● **Tarefa proposta**
Reproduza todos os registros abaixo, linha por linha, sem nenhuma alteração.

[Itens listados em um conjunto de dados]
▽

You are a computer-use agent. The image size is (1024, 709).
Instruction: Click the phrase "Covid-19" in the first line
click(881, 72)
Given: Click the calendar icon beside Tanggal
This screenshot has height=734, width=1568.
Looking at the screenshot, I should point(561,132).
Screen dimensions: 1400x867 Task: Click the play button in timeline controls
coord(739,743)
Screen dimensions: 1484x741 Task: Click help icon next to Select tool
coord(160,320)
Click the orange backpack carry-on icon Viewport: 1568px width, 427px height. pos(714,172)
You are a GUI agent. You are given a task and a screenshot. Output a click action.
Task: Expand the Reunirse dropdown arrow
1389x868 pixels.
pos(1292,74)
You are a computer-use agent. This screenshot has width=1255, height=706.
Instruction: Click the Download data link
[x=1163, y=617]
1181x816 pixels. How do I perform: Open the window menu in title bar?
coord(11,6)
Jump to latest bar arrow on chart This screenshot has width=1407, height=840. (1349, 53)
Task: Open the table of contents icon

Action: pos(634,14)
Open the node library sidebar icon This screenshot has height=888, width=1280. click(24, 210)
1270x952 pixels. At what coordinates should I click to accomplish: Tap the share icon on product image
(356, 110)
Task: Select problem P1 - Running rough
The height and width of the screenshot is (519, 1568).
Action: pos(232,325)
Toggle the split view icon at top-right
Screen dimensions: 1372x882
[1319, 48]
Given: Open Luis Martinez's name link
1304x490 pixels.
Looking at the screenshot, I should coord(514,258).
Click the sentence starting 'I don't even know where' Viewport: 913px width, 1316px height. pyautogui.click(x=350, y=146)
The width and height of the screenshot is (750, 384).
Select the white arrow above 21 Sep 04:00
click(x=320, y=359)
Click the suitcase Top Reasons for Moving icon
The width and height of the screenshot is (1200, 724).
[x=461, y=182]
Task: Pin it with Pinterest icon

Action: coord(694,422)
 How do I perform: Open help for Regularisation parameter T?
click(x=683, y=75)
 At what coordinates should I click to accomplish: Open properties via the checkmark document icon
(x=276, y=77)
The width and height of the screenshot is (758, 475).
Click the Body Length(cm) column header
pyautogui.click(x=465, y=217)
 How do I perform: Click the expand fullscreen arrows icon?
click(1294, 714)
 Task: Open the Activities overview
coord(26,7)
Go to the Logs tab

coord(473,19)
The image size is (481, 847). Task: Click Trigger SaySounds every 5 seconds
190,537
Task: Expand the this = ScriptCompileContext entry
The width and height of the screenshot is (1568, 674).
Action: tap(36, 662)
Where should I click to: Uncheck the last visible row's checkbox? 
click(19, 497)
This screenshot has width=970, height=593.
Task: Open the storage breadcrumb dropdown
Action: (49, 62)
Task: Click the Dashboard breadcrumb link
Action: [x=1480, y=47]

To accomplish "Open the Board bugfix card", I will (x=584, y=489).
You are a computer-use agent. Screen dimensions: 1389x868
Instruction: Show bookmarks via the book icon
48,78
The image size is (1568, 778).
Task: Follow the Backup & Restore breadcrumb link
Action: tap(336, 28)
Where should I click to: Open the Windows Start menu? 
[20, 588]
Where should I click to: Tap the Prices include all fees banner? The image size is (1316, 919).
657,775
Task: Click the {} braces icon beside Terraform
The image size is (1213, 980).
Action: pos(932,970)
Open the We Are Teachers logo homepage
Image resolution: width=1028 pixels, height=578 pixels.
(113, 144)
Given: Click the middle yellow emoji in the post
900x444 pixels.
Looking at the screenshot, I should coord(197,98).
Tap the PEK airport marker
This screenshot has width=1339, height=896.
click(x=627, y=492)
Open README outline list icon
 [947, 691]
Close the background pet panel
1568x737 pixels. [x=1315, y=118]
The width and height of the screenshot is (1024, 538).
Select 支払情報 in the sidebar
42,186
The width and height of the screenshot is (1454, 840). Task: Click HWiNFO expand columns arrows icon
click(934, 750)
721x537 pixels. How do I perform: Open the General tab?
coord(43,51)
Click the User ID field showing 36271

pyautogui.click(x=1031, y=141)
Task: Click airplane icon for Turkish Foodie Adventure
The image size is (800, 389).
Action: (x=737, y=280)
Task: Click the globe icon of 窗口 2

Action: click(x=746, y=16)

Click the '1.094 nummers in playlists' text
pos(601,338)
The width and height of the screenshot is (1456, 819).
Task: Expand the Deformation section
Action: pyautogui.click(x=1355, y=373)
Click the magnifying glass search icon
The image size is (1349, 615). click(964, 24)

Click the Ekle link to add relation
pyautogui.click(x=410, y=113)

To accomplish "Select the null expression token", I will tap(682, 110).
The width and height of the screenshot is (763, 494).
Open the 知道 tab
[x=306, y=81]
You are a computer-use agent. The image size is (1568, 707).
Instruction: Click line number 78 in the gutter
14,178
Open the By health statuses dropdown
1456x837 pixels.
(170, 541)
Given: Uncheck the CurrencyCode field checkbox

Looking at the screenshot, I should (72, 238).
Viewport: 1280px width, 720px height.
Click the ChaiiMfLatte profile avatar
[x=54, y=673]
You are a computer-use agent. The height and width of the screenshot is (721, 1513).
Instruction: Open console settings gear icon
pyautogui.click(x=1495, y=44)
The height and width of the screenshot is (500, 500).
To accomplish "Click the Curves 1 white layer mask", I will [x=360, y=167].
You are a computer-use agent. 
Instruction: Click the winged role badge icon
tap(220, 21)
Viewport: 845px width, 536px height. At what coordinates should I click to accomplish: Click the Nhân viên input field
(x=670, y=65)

△

● **Resultado final**
You are a computer-use agent. The image size is (1024, 709).
Instruction: Click the phrase "Covid-19" in the first line
click(881, 72)
Given: Click the calendar icon beside Tanggal
This screenshot has height=734, width=1568.
Looking at the screenshot, I should point(561,132).
Screen dimensions: 1400x867 Task: Click the play button in timeline controls
coord(739,743)
Screen dimensions: 1484x741 Task: Click help icon next to Select tool
coord(160,320)
Click the orange backpack carry-on icon Viewport: 1568px width, 427px height. pos(714,172)
You are a GUI agent. You are given a task and a screenshot. Output a click action.
Task: Expand the Reunirse dropdown arrow
1389x868 pixels.
pos(1292,74)
You are a computer-use agent. This screenshot has width=1255, height=706.
Instruction: Click the Download data link
[x=1163, y=617]
1181x816 pixels. How do I perform: Open the window menu in title bar?
coord(11,6)
Jump to latest bar arrow on chart This screenshot has width=1407, height=840. (1349, 53)
Task: Open the table of contents icon

Action: pos(634,14)
Open the node library sidebar icon This screenshot has height=888, width=1280. click(24, 210)
1270x952 pixels. At what coordinates should I click to accomplish: Tap the share icon on product image
(356, 110)
Task: Select problem P1 - Running rough
The height and width of the screenshot is (519, 1568).
Action: pos(232,325)
Toggle the split view icon at top-right
Screen dimensions: 1372x882
[1319, 48]
Given: Open Luis Martinez's name link
1304x490 pixels.
Looking at the screenshot, I should coord(514,258).
Click the sentence starting 'I don't even know where' Viewport: 913px width, 1316px height. pyautogui.click(x=350, y=146)
The width and height of the screenshot is (750, 384).
Select the white arrow above 21 Sep 04:00
click(x=320, y=359)
Click the suitcase Top Reasons for Moving icon
The width and height of the screenshot is (1200, 724).
[x=461, y=182]
Task: Pin it with Pinterest icon

Action: coord(694,422)
 How do I perform: Open help for Regularisation parameter T?
click(x=683, y=75)
 At what coordinates should I click to accomplish: Open properties via the checkmark document icon
(x=276, y=77)
The width and height of the screenshot is (758, 475).
Click the Body Length(cm) column header
pyautogui.click(x=465, y=217)
 How do I perform: Click the expand fullscreen arrows icon?
click(1294, 714)
 Task: Open the Activities overview
coord(26,7)
Go to the Logs tab

coord(473,19)
The image size is (481, 847). Task: Click Trigger SaySounds every 5 seconds
190,537
Task: Expand the this = ScriptCompileContext entry
The width and height of the screenshot is (1568, 674).
Action: tap(36, 662)
Where should I click to: Uncheck the last visible row's checkbox? 
click(19, 497)
This screenshot has width=970, height=593.
Task: Open the storage breadcrumb dropdown
Action: (49, 62)
Task: Click the Dashboard breadcrumb link
Action: [x=1480, y=47]

To accomplish "Open the Board bugfix card", I will (x=584, y=489).
You are a computer-use agent. Screen dimensions: 1389x868
Instruction: Show bookmarks via the book icon
48,78
The image size is (1568, 778).
Task: Follow the Backup & Restore breadcrumb link
Action: tap(336, 28)
Where should I click to: Open the Windows Start menu? 
[20, 588]
Where should I click to: Tap the Prices include all fees banner? The image size is (1316, 919).
657,775
Task: Click the {} braces icon beside Terraform
The image size is (1213, 980).
Action: pos(932,970)
Open the We Are Teachers logo homepage
Image resolution: width=1028 pixels, height=578 pixels.
(113, 144)
Given: Click the middle yellow emoji in the post
900x444 pixels.
Looking at the screenshot, I should coord(197,98).
Tap the PEK airport marker
This screenshot has width=1339, height=896.
click(x=627, y=492)
Open README outline list icon
 [947, 691]
Close the background pet panel
1568x737 pixels. [x=1315, y=118]
The width and height of the screenshot is (1024, 538).
Select 支払情報 in the sidebar
42,186
The width and height of the screenshot is (1454, 840). Task: Click HWiNFO expand columns arrows icon
click(934, 750)
721x537 pixels. How do I perform: Open the General tab?
coord(43,51)
Click the User ID field showing 36271

pyautogui.click(x=1031, y=141)
Task: Click airplane icon for Turkish Foodie Adventure
The image size is (800, 389).
Action: (x=737, y=280)
Task: Click the globe icon of 窗口 2

Action: click(x=746, y=16)

Click the '1.094 nummers in playlists' text
pos(601,338)
The width and height of the screenshot is (1456, 819).
Task: Expand the Deformation section
Action: pyautogui.click(x=1355, y=373)
Click the magnifying glass search icon
The image size is (1349, 615). click(964, 24)

Click the Ekle link to add relation
pyautogui.click(x=410, y=113)

To accomplish "Select the null expression token", I will tap(682, 110).
The width and height of the screenshot is (763, 494).
Open the 知道 tab
[x=306, y=81]
You are a computer-use agent. The image size is (1568, 707).
Instruction: Click line number 78 in the gutter
14,178
Open the By health statuses dropdown
1456x837 pixels.
(170, 541)
Given: Uncheck the CurrencyCode field checkbox

Looking at the screenshot, I should (72, 238).
Viewport: 1280px width, 720px height.
Click the ChaiiMfLatte profile avatar
[x=54, y=673]
You are a computer-use agent. The height and width of the screenshot is (721, 1513).
Instruction: Open console settings gear icon
pyautogui.click(x=1495, y=44)
The height and width of the screenshot is (500, 500).
To accomplish "Click the Curves 1 white layer mask", I will [x=360, y=167].
You are a computer-use agent. 
Instruction: Click the winged role badge icon
tap(220, 21)
Viewport: 845px width, 536px height. At what coordinates should I click to accomplish: Click the Nhân viên input field
(x=670, y=65)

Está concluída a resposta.